We used to do nationwide conference call interviews with recording artists...kids got the chance to interview someone famous for their little high school newspaper, a chance they alone couldn't make happen no matter how persistent. I have to think that there are celebrities out there willing to donate 30 minutes of their time in order to bring something like an anti-shark finning campaign/education into the spotlight...especially if they have a new CD, movie, etc coming out. Wild Aid recently posted a job looking for a celebrity liason. Possible joint national campaign? Divers and conservation are a natural fit. (And that raises a whole other array of possibilities...later.)
All record companies have local street teams, mostly fans or interns who get free CDs and are guest-listed at concerts, but they also have local radio and retail reps on payroll. Copy the model. Offer someone local incentive to work for free. Free gear rental? Free certification after x amount of time? Use one of those 2 free charter spaces for serious incentive. Come up with clever youth culture flyers (go ahead and use Jessica Alba or Kate Hudson or Paris Hilton images.). Distribute them at events like concerts, malls, movies, etc. Youth are so about perception. And to me, they're young up until at least their mid-twenties.
Pull it all together with Facebook and Twitter and Friendster.
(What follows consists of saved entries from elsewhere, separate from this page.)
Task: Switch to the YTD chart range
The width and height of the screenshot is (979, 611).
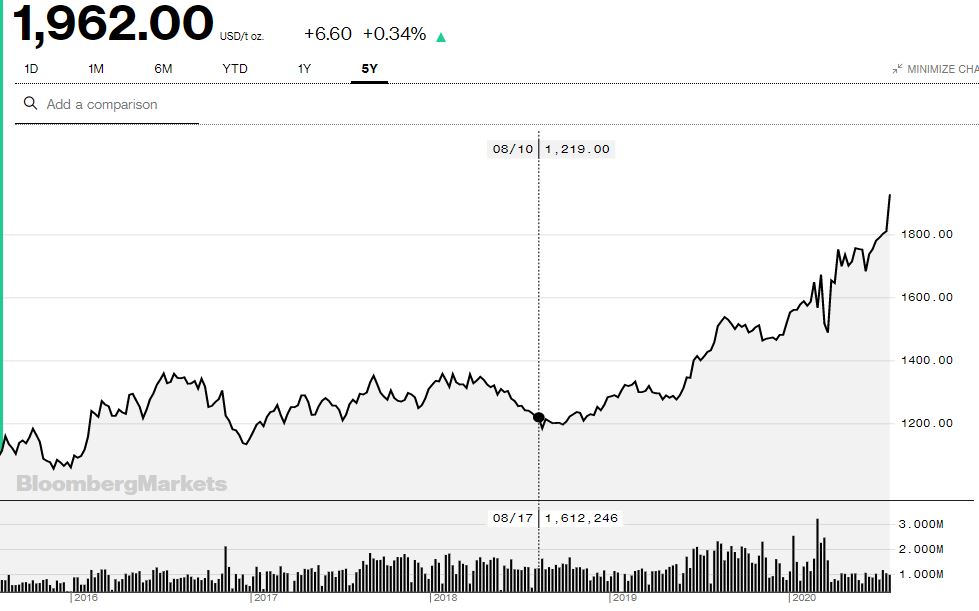Action: [235, 69]
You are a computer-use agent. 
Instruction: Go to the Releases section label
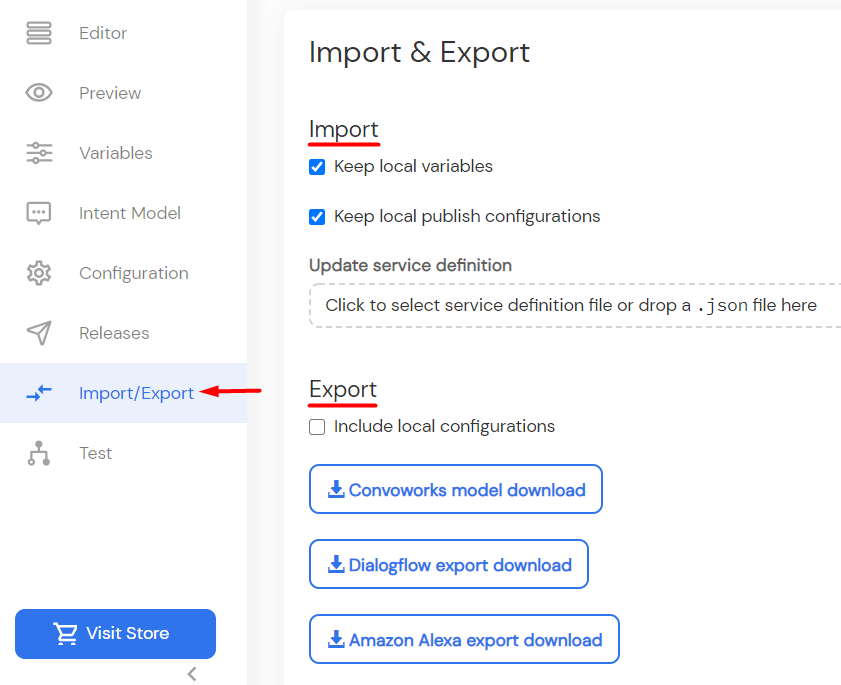(x=114, y=333)
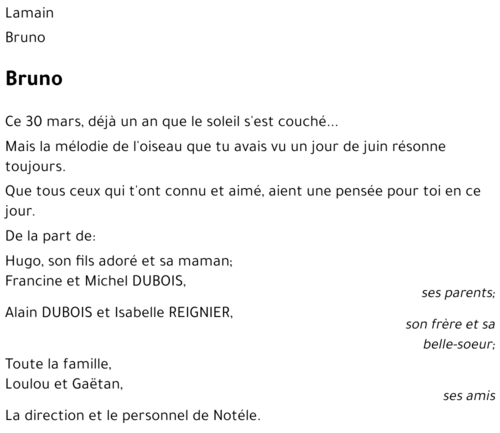Click the small 'Bruno' text under Lamain

pos(25,37)

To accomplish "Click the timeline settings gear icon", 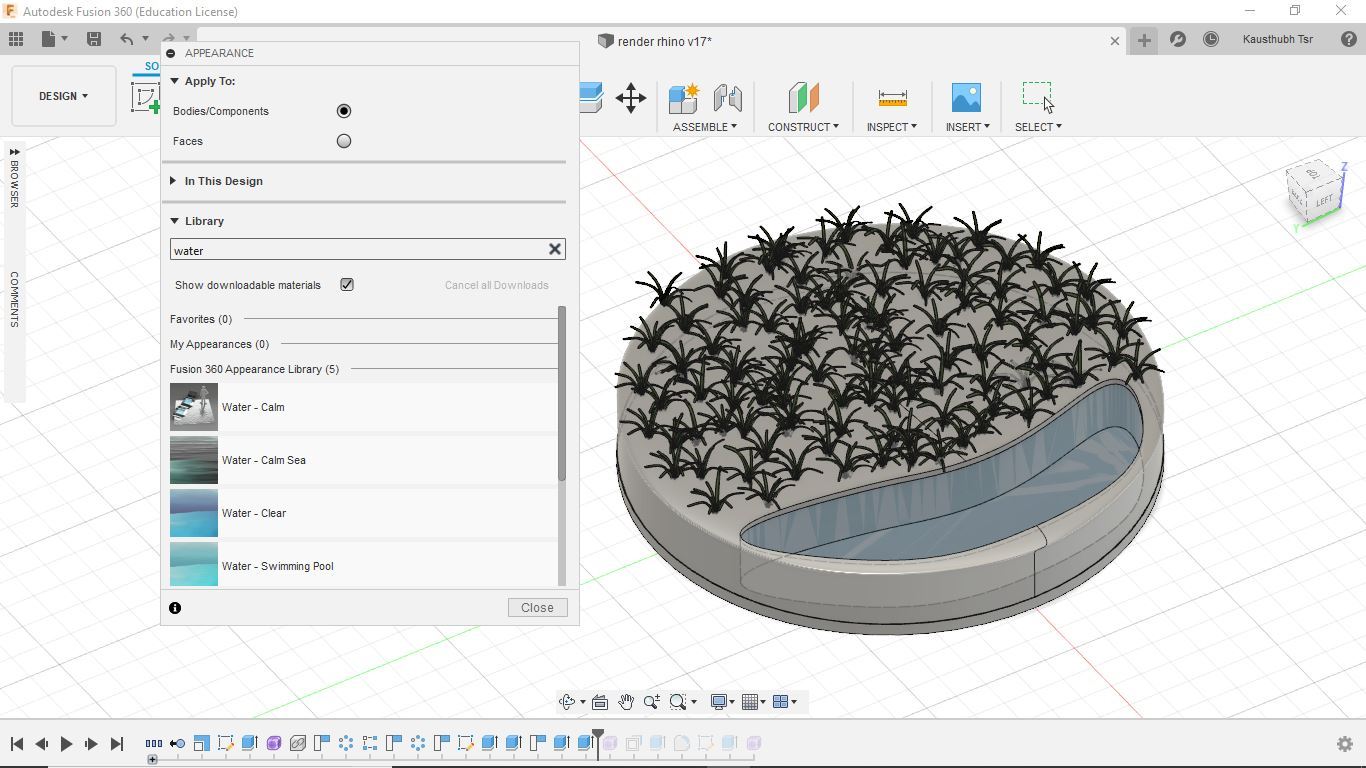I will pyautogui.click(x=1344, y=744).
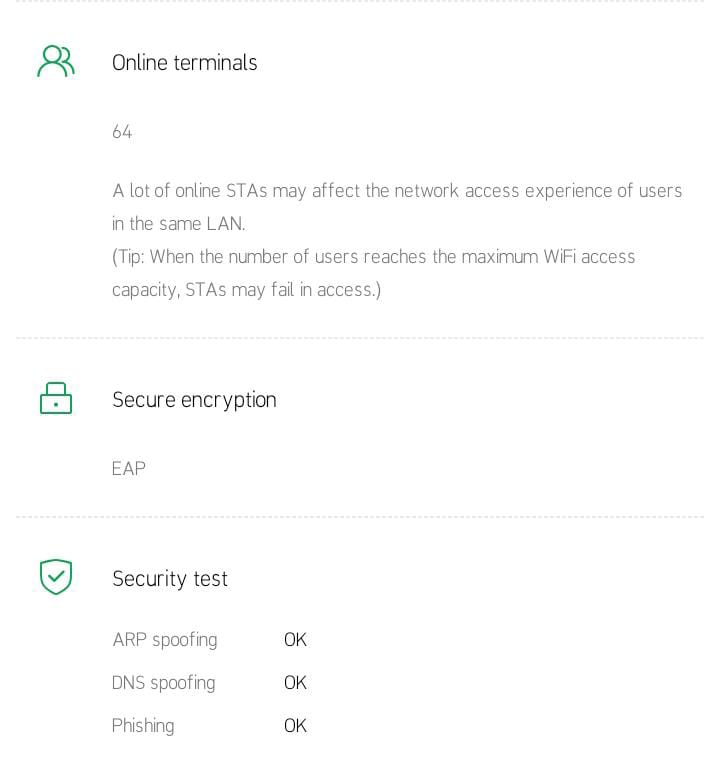
Task: Select the Security test heading
Action: pos(170,579)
Encourage participants to post photos. Add a prize for the photo with the most comments. Or have them post what they loved about learning to dive the most and the one with the most 'likes' wins a prize. Connect with others executing similar campaigns to make it regional. Get appropriate equipment manufacturers to sponsor a national 'model' search from your students of all ages.
My former partner and I always assumed the reason we could relate so well to youth was because we probably never matured beyond their emotional level. So, I'm sorry, but "Be a Diver" says nothing to grab me. Don't know what's better because I'm writing all of this off the top of my head, but there must be something better.
I think a little excitement might appeal to demographics beyond youth. Yes, I know how amazing diving is and I find nothing in life more exciting than diving, but first, I had to know what that felt like. If I didn't already know, what is going to make me want to know? And who will I listen to? And they better feel it and mean it.
And ps...anyone letting it be known you are LGBT friendly? Another demographic with more disposable income than comfortable opportunities. And how many are embracing tech diving? That's the only growth sector in diving as far as I can tell. Training is intense and boy do they spend on gear.
Hope this doesn't intrude in the midst of all of you who know the ins and outs so much better than I do, but you can always just skip forward and not read I suppose. It was the guerrilla tactics line. We called that street marketing and it can cost next to nothing or nothing, so ROI isn't a risk in these challenging times.